Efficacy of Erector Spinae Plane Block for Postoperative Pain Management in Breast Surgeries: A Systematic Review and Meta-analysis

Published on February 26, 2026

Curr Pain Headache Rep. 2026 Feb 25;30(1):31. doi: 10.1007/s11916-026-01467-7.

Postoperative pain after breast surgery is common and can progress to chronic pain. Regional blocks like the erector spinae plane block (ESPB) could attenuate pain while limiting opioid consumption.

Methods

We searched PubMed, OneSearch, and Cochrane Library on May 2, 2025, for randomized controlled trials (2010–2025) evaluating the efficacy of an ESPB for postoperative pain in breast surgery.
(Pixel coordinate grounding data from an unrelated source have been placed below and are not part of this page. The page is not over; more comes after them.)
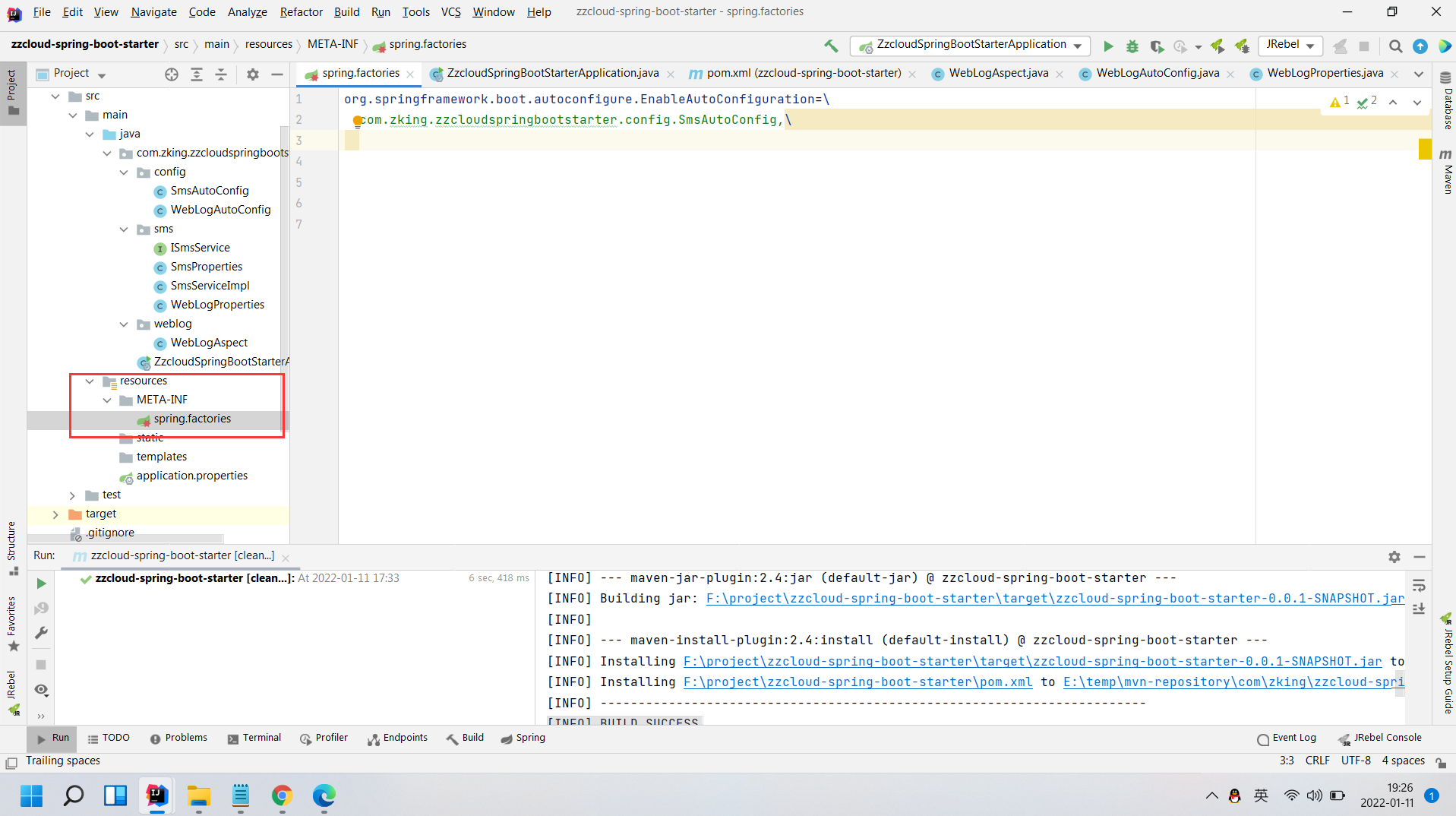The image size is (1456, 816).
Task: Collapse All nodes in the Project tree
Action: point(221,74)
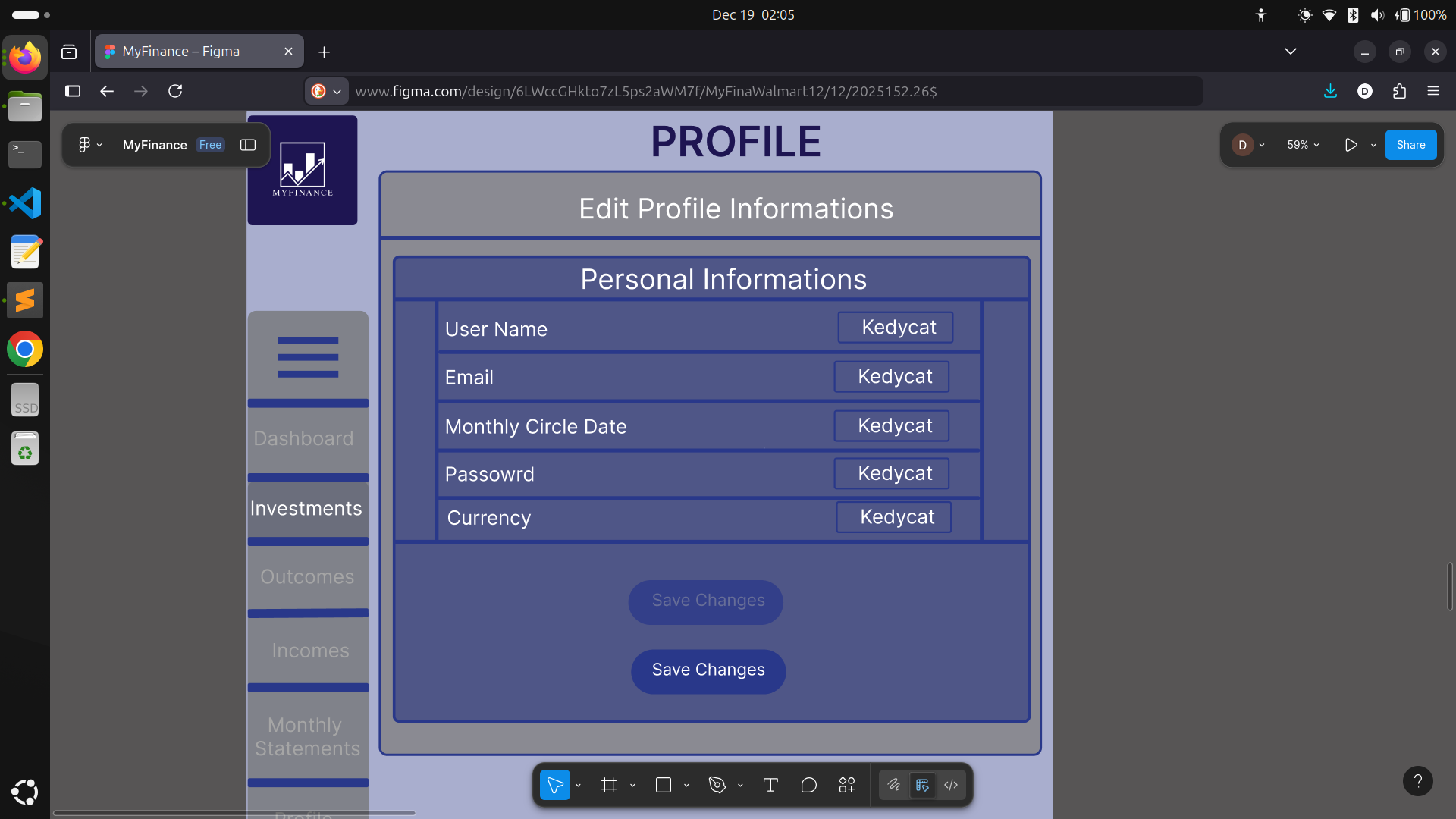This screenshot has height=819, width=1456.
Task: Open the 59% zoom dropdown
Action: [x=1303, y=145]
Thirteen trials (n = 856) met eligibility criteria. Pain (visual analogue or numeric rating scales) at 2, 4, 6, 12, and 24 h, cumulative 24-hour opioid consumption (converted to IV morphine equivalents), and time to first rescue analgesic were extracted. Medians and interquartile ranges (IQRs) were converted to means and standard deviations (SD) with the Wan method; pooled mean differences (MD) were calculated with inverse-variance random-effects models. Certainty was assessed using the GRADE approach; evidence profiles and a Summary of Findings table are provided.

Results

Eleven trials were used for the pain analysis. ESPB lowered pain scores from 2 hours (MD -0.83 units, 95% confidence intervals (CI), -1.64 to -0.02) through 24 h (MD -0.45, -0.86 to -0.05). Heterogeneity was high (I2 > 95%). Five trials (n = 332) reported usable opioid data; ESPB reduced 24-hour opioid consumption by approximately − 2.1 mg IV morphine equivalents (-4.3 to 0.2, p = 0.07). Six trials (n = 402) showed ESPB delayed rescue analgesia by 3.64 h (0.71 to 6.56). Sensitivity analyses excluding high-risk studies yielded comparable results. Evidence certainty was moderate for pain, but low for opioid and rescue analgesia outcomes.

Conclusion

ESPB provides modest yet clinically relevant reductions in pain for the first 24 h after breast surgery and prolongs the interval before additional analgesia is required, with a trend toward opioid sparing. Given its technical simplicity and favorable safety profile, the ESPB represents a practical addition to multimodal enhanced recovery pathways. Larger, head-to-head trials are needed to refine effect sizes and explore long-term outcomes.